PhnZ is a di‐iron‐dependent monooxygenase from the HD superfamily of metal ion‐dependent phosphohydrolases. These enzymes utilize a conserved histidine‐aspartate motif in the active site for metal ion binding. PhnZ is commonly found in marine bacteria where it works in tandem with the α‐ketoglutarate‐dependent dioxygenase PhnY to extract inorganic phosphate from the organophosphonate natural product 2‐aminoethylphosphonic acid. PhnY hydroxylates 2‐aminoethylphosphonic acid stereospecifically to generate (
R
)‐2‐amino‐1‐hydroxyethylphosphonic acid, whereupon PhnZ catalyzes the oxidative cleavage of the carbon–phosphorus bond yielding glycine and inorganic phosphate. Analysis of the metal ion dependence of PhnZ through activity assays, ICP‐MS, Mössbauer spectroscopy, and EPR spectroscopy have shown that this enzyme utilizes a mixed‐valence Fe(II)/Fe(III) di‐iron cofactor for catalysis.

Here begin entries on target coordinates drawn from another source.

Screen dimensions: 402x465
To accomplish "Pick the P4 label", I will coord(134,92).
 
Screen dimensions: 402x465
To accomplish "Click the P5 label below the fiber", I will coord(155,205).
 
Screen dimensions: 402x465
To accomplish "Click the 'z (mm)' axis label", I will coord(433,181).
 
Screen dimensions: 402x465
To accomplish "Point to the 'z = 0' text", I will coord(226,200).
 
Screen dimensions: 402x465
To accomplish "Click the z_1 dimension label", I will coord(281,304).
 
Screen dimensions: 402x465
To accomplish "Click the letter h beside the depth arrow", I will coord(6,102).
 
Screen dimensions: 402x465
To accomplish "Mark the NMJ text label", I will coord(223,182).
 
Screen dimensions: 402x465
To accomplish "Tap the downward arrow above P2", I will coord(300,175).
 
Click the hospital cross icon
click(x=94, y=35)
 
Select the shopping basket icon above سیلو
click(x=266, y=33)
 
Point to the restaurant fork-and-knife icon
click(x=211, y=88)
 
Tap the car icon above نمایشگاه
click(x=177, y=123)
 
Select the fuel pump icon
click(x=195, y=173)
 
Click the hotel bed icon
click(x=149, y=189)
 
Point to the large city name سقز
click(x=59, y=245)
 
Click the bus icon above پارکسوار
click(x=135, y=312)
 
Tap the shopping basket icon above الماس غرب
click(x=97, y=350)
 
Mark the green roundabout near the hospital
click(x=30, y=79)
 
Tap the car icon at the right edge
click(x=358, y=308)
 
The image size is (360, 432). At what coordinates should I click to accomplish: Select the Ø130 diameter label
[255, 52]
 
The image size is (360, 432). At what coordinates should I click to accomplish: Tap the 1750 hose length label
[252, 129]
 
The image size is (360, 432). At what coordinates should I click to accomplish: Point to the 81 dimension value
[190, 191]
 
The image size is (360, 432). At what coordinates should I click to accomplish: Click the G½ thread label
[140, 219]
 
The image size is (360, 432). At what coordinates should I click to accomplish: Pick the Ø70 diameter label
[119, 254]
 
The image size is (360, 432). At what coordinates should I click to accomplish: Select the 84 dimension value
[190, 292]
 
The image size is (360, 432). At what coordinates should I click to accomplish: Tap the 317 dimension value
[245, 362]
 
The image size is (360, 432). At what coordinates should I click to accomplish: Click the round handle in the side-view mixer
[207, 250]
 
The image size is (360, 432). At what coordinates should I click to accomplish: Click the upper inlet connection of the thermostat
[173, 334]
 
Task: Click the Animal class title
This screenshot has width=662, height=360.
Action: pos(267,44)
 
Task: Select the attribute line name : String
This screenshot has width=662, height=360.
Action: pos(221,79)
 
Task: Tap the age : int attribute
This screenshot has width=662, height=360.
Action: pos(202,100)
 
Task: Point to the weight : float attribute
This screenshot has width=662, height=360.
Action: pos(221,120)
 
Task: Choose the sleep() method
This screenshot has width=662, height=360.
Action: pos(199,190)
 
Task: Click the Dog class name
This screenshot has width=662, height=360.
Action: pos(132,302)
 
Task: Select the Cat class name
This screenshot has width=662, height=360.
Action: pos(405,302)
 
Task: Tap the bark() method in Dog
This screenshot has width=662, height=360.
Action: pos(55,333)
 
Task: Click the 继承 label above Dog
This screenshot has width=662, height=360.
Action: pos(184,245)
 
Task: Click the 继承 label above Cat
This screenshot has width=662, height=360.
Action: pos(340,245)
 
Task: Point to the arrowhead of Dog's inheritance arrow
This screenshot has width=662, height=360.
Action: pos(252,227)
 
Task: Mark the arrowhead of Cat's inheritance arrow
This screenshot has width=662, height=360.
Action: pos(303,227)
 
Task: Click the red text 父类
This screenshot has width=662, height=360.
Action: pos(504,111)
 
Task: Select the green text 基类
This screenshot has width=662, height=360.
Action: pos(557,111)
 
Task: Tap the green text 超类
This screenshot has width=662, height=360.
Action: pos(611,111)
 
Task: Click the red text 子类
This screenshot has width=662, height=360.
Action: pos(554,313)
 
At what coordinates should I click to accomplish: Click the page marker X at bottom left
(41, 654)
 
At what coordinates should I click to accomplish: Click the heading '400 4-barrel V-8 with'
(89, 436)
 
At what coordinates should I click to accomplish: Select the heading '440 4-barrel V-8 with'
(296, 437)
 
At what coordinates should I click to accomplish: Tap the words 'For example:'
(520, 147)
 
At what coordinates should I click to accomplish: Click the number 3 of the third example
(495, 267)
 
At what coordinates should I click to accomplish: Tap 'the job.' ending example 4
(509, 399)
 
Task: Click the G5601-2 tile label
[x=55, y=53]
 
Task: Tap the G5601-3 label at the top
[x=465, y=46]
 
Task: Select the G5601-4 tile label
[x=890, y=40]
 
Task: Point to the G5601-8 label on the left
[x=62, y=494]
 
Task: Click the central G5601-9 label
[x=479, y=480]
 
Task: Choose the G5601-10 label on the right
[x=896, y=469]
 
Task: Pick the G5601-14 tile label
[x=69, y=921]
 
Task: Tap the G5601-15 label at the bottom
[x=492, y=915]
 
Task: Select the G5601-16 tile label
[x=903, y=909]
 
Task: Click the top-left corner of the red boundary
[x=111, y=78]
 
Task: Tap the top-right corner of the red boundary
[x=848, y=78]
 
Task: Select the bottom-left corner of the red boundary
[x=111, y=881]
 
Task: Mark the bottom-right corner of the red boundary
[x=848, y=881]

The X‐ray crystal structures of PhnZ have revealed that one Fe ion (Fe2) is used to bind the substrate in a bidentate manner, while the other Fe ion (Fe1) is likely used to reduce dioxygen. Two conserved active site residues, Y24 and E27, are observed to migrate in and out of the active site in response to substrate binding. Y24 is observed to bind Fe2, occupying the putative dioxygen binding site, but is expelled upon recognition of the substrate amino group by the residue E27. This is proposed to allow dioxygen to bind to Fe1, placing it well within proximity of the substrate bound at Fe2. A mechanism for oxidative carbon–phosphorus bond cleavage by PhnZ has been proposed based on these results. PhnZ not only represents the third known mechanism for enzymatic cleavage of CP‐bonds but also provides a window into the evolution of new functions within an enzyme superfamily.